The v1.9 wizard's "upload 1 portrait → render full-body model" arc hit a hard architectural ceiling. 6 vendor probes (FASHN model-create ×4 cycles, fal PhotoMaker, fal InstantID, fal FLUX-PuLID, fal IPAFID, Replicate PuLID) all topped out at 8–56% identity preservation. Root cause: embedding-conditioned models give identity-themed not identity-preserving output — ArcFace embeddings encode similarity-class, FLUX picks the fashion-prior-likely face that maximizes similarity, distinctive features get lost. The pivot is per-customer LoRA fine-tune (Botika / CreatorKit / Vmodel / Synthesia model). 10–15 photos at signup → train LoRA ~20 min → identity baked into the weights → photographic + identity-locked output thereafter. The Cate Blanchett fixture validates this architecture before scoping the webapp port. Full visual evidence: /dev/v1.9/identity-body on a running webapp.

Fixture origin (for context if you need to re-train)

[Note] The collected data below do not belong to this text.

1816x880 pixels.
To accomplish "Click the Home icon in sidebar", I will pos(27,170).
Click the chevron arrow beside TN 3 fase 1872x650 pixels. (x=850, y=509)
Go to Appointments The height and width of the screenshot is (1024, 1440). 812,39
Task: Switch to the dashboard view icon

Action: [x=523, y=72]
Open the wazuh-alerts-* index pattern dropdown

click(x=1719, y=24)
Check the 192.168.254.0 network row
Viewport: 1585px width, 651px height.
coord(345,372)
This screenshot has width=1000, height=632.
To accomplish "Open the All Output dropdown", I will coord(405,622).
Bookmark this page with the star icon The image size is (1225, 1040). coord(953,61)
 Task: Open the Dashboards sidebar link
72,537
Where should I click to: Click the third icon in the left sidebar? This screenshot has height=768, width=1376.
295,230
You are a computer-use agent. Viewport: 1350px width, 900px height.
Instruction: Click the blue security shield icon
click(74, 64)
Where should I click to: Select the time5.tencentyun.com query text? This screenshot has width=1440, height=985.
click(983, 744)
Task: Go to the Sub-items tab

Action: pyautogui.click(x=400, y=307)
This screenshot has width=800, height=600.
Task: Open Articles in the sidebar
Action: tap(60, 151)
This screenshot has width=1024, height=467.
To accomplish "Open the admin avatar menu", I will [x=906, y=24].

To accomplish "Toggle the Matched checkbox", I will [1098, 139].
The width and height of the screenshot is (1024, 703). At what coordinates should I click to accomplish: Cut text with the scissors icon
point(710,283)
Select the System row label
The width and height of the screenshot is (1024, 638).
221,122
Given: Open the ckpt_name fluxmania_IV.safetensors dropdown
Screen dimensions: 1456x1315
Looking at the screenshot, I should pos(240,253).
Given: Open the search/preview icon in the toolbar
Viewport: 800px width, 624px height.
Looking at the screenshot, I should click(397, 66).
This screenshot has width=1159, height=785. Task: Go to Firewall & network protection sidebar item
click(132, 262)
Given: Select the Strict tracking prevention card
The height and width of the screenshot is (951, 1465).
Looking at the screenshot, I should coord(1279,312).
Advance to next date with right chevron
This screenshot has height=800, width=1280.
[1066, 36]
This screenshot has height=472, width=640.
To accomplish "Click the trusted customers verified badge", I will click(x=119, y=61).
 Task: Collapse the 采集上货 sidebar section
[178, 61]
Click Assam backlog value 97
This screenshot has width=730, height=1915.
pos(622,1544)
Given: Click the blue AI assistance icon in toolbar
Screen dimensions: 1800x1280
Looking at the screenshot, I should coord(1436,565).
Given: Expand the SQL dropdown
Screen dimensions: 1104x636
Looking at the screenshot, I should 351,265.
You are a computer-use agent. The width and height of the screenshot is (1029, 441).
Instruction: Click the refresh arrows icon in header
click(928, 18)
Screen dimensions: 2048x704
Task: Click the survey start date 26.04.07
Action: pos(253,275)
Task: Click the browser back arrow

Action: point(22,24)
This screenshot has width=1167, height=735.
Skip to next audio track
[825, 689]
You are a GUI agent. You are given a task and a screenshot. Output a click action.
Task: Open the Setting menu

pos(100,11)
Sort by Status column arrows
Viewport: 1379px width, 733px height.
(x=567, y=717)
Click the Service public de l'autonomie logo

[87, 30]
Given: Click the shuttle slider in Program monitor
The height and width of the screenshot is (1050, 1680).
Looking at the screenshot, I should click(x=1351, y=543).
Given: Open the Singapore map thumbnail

14 CC-licensed Wikimedia Commons photos of Cate Blanchett curated for varied events (Cannes 2026, Berlinale 2023, Camerimage 2024, TIFF 2024, Venice 2024). Dropped: group shots, sunglasses photos, near-duplicates. Lives at ikatomi-labs/inputs/lora-cb-fixture/cb_*.jpg + zipped as cb-fixture.zip (83 MB). The zip URL on Replicate is already in training_state.json — no need to re-upload. Labs validation only, never reaches customers.

If training failed

Read training_state.json:training_result.status. If failed or canceled, surface to Thor with the error message from training_result.error. Don't auto-retry.

Auto-memory equivalent

This doc has a memory mirror at ~/.claude/projects/-Users-thor-Projects-reef-digital-ikatomi-workspace/memory/project_cb_lora_in_flight.md — same content, indexed in MEMORY.md. Auto-loads on relevance in any session. The repo doc is the persistent + human-readable copy; the memory is the auto-loaded copy.